Getting Meaningful Statistics from Apache Log Files
Updated 25 April 2002
If you run a Web site, chances are that at some time, you’ve decided that you would really like to get a sense of who has been visiting it. The best way to do that is to analyze the log entries, and we’ve posted a couple of articles on Web log analysers (see here, and here).
The problem is, Apple ships Apache in a state that makes its logs, well, pretty darn useless. By default, Apple has their Performance Cache turned on, and their log file format set to:
CustomLog "/private/var/log/httpd/access_log" "%h %l %u %t \"%r\" %>s %b"
That line means that access_log lines will look like the following:
66.92.146.189 - - [11/Apr/2002:14:04:46 -0400] "GET /manual/images/index.gif HTTP/1.1" 200 1540
(for an explanation of the variables used in the log line format, see http://httpd.apache.org/docs/mod/mod_log_config.html)
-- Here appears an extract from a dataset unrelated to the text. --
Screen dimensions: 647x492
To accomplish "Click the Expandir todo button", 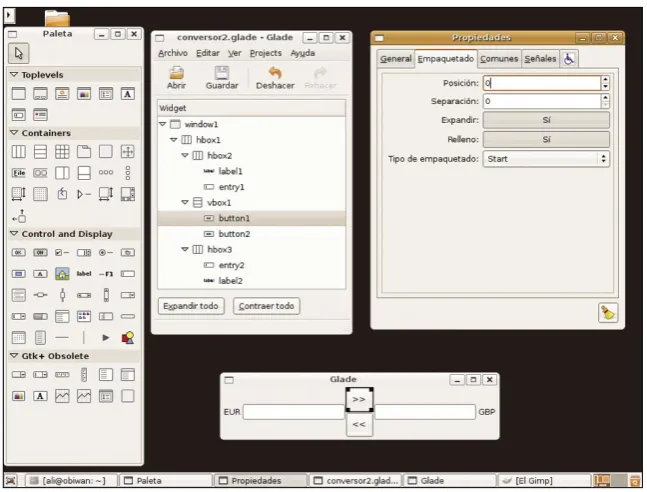I will (x=191, y=306).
It’s not immediately apparent, but this line contains very little useful information. The “remote host” (%h) variable doesn’t get substituted with the actual IP address or hostname of the machine where the request originated—it gets replaced with the IP address of your Web server. There’s no mention of the referring URL or the browser type, either.
Much more valuable, from our perspective, is Apache’s “combined” log file format:
LogFormat "%h %l %u %t \"%r\" %>s %b \"%{Referer}i\" \"%{User-Agent}i\"" combined
Look in your /etc/httpd/httpd.conf file for that line. The combined log file format is rich with information. Log file lines with that format look like this:
207.91.53.243 - - [11/Apr/2002:14:07:19 -0400] "GET /images/dotbar.png HTTP/1.0" 304 - "-" "Mozilla/5.0 (Windows; U; Windows NT 5.0; en-US; rv:0.9.9) Gecko/2002 0311 via proxy gateway CERN-HTTPD/3.0 libwww/2.17"
As you can see, there’s much more information in a “combined” logfile style entry.
So how do you take advantage of this format? It’s quite simple, really. First, bring up Server Admin. Switch to the Internet tab, and wait for the Web service icon to stabilize. It should look like the image below.
Click on the globe, and select Configure Web Service. Click the Sites tab. Now, for each site you host, you will need to select the site and click Edit... On the window that pops up, deselect “Enable performance cache” and click Save. Ignore the alert about changes not taking effect. You must turn performance cache off for all the sites you host, otherwise it will still screw up the log files. Once you’ve committed all the changes, you can quit Server Admin.
Now for the fun stuff! Open up a Terminal session, and assume super-user rights (if you don’t have the root account enabled, just prefix all the following commands with “sudo”; e.g., “sudo emacs /etc/httpd/httpd.conf”)
First, we need to make sure that the combined log file format is enabled. Edit /etc/httpd/httpd.conf in your favorite editor, and search for the line
LogFormat "%h %l %u %t \"%r\" %>s %b \"%{Referer}i\"
\"%{User-Agent}i\"" combined
Make sure that there’s no hash mark (octothorpe, “#") at the start of the line. Save that file.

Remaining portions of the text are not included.